= Morgenthau Report =

1919 report on the treatment of Jews in Poland

The Morgenthau Report, officially the Report of the Mission of the United States to Poland, was a report compiled by Henry Morgenthau, Sr. as part of a mission sent by the United States to Poland. The mission was appointed by the American Commission to Negotiate Peace, established by President Woodrow Wilson in the aftermath of World War I, to investigate conditions in the newly re-established Polish state, including reports of violence and unrest affecting various segments of the population, particularly allegations concerning the treatment of Jews.

The mission consisted of three American members — former U.S. ambassador Henry Morgenthau, Brigadier General Edgar Jadwin of the Engineer Corps, and law professor Homer H. Johnson of Cleveland—as well as the British representative Sir Stuart M. Samuel. They were tasked with examining reports of disturbances and alleged abuses in the Second Polish Republic. The report by Morgenthau was published on October 3, 1919.

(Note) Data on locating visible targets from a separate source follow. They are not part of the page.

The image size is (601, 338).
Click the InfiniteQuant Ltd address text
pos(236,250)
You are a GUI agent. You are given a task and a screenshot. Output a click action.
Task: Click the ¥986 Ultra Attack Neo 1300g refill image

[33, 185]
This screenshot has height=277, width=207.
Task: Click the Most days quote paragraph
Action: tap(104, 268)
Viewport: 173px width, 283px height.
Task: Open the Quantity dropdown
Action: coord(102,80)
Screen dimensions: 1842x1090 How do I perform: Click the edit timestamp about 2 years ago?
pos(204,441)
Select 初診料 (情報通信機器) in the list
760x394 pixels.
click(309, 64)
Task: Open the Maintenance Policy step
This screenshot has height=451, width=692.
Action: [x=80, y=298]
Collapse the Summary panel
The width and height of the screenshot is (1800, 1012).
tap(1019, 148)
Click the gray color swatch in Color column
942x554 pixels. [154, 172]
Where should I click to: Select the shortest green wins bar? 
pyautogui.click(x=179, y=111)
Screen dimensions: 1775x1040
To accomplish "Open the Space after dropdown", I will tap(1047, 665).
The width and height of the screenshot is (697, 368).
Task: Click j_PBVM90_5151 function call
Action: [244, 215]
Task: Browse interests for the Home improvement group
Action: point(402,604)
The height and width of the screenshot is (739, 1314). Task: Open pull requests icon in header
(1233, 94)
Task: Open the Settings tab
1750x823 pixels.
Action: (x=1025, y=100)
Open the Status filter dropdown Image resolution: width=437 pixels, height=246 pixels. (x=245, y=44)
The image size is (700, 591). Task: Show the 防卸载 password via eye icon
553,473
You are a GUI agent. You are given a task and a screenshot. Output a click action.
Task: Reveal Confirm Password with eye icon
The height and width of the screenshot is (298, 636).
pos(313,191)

The final report concluded that the accounts of organized pogroms were unsubstantiated, though it documented a number of violent incidents of an antisemitic character in which approximately 300 Polish Jews were killed, attributing these largely to the instability and disorder of the post-war period. It found no evidence of involvement or endorsement by the Polish government, while noting instances of administrative insensitivity toward Jewish concerns and describing certain responses as reflecting “culpable negligence”.

Morgenthau also commented on tensions arising from both Zionism (Jewish nationalism) and Polish nationalism, as well as broader social and political conflicts that contributed to antisemitic attitudes. The report stated that the condition of Jews in Poland was unsatisfactory and in need of improvement, while also observing that the situation had been widely exaggerated by Jewish critics. Morgenthau emphasized the need for improved Polish–Jewish relations, calling for moderation and cooperation in opposition to extremism on all sides.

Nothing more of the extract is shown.